"J'ai quitté Paris pour acheter en province : 2 ans après, aucun regret (ou presque)"
Quitter Paris pour la province peut sembler être un pari risqué. Pourtant, en deux ans, je suis passée d'un appartement en ville à une villa avec piscine et mon quotidien a complètement changé.
Il y a deux ans, j'ai quitté Paris pour investir en province. À l'époque, certains voyaient ce choix comme un pari audacieux : abandonner la capitale, mon appartement et mon emploi. Aujourd'hui, ma situation a bien changé, puisque je vis désormais dans une maison avec piscine.
À Paris, je vivais dans un appartement que je louais depuis presque 15 ans. Comme beaucoup, je consacrais une grande partie de mon salaire à mon loyer [dans la capitale, il faut compter de 35% à 40% du revenu net mensuel consacré au loyer, selon les données de l'INSEE et d'OLAP, ndlr] pour un espace finalement assez limité. L'idée d'acheter dans la capitale me semblait presque irréaliste : pour mon budget, cela signifiait un petit studio ou un deux-pièces, souvent loin du centre. Petit à petit, une question s'est imposée : et si je regardais ailleurs ?
En comparant les prix dans plusieurs villes de province, j'ai pris une claque. Pour le prix d'un petit appartement parisien, je pouvais envisager une maison. Au départ, l'idée semblait presque trop belle pour être vraie. Une maison, avec de l'espace, peut-être même un jardin. Puis les recherches se sont affinées et j'ai visité plusieurs biens. Et un jour, je suis tombée sur celle qui allait tout changer : une maison avec un superbe jardin et une piscine.
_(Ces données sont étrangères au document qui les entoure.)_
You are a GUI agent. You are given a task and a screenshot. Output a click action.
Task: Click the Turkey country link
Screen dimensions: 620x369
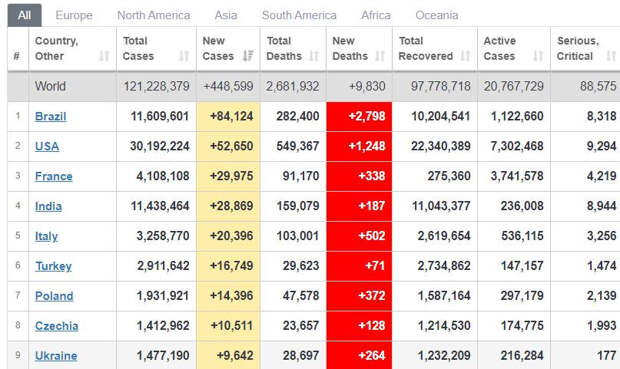(x=53, y=266)
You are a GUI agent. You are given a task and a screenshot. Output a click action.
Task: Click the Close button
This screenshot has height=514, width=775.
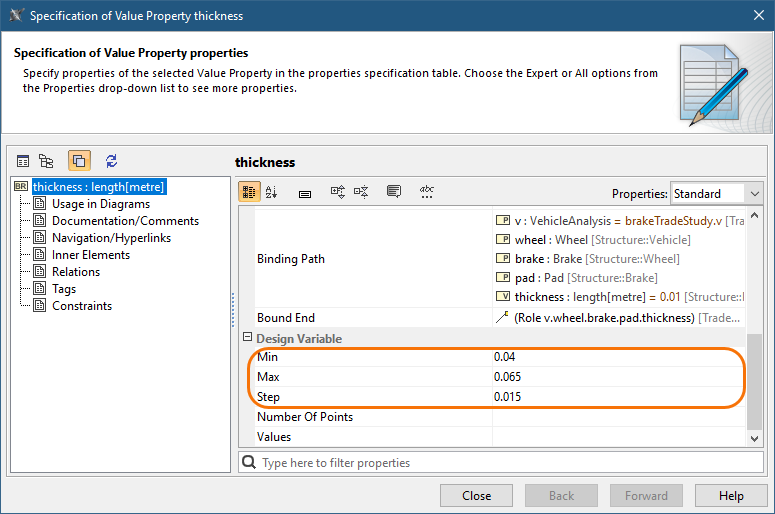(x=476, y=496)
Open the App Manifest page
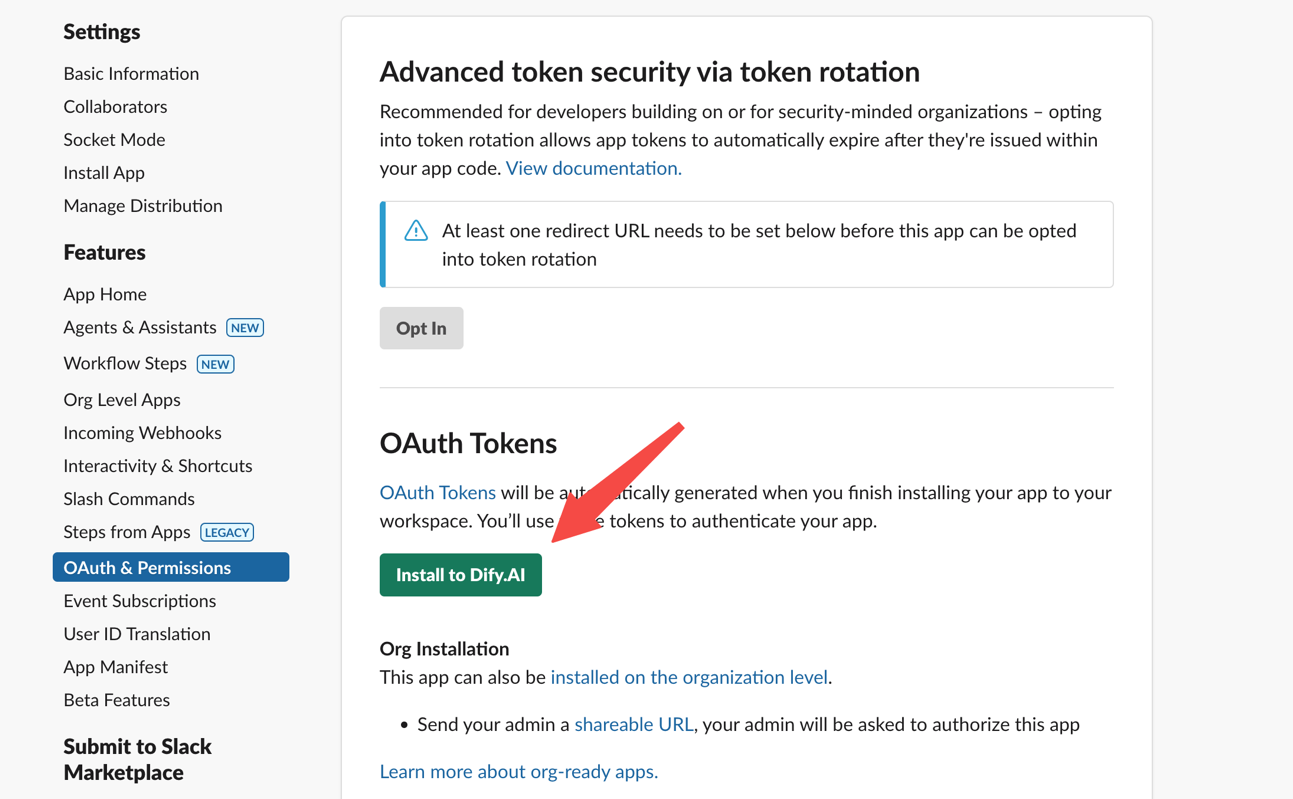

Je me souviens encore de ma première visite. Après des années passées dans un appartement en plein cœur de Paris, voir un vrai salon lumineux, plusieurs pièces et un extérieur me donnait l'impression d'être en vacances. C'est ce jour-là que j'ai compris que je pouvais changer complètement de cadre de vie. L'été, les week-ends ressemblent toujours à des mini-vacances : un café sur la terrasse le matin, un plongeon l'après-midi, des amis autour d'un barbecue le soir.
Bien sûr, tout n'est pas parfait. Quitter Paris signifie aussi renoncer à certaines choses : la proximité immédiate avec mes amis, la vie culturelle très dense, la possibilité de sortir à n'importe quelle heure ; des critiques similaires à celles d'Agathe, cette Française qui avait elle aussi quitté la capitale mais pour s'installer à Genève. Il faut aussi accepter un rythme différent, parfois un peu plus calme. Mais avec le temps, j'ai appris à apprécier ce changement.
Deux ans après mon départ, je mesure à quel point cette décision a transformé mon quotidien. Je suis passée d'un appartement assez classique à une maison où je me sens vraiment chez moi. Et surtout, j'ai gagné quelque chose que je ne soupçonnais pas à l'époque : une vraie qualité de vie.
Quand je nage dans la piscine en plein été ou que je savoure mon café dans le jardin, il m'arrive de penser à mon ancien appartement parisien. Et je réalise alors que ce pari audacieux en valait vraiment la peine.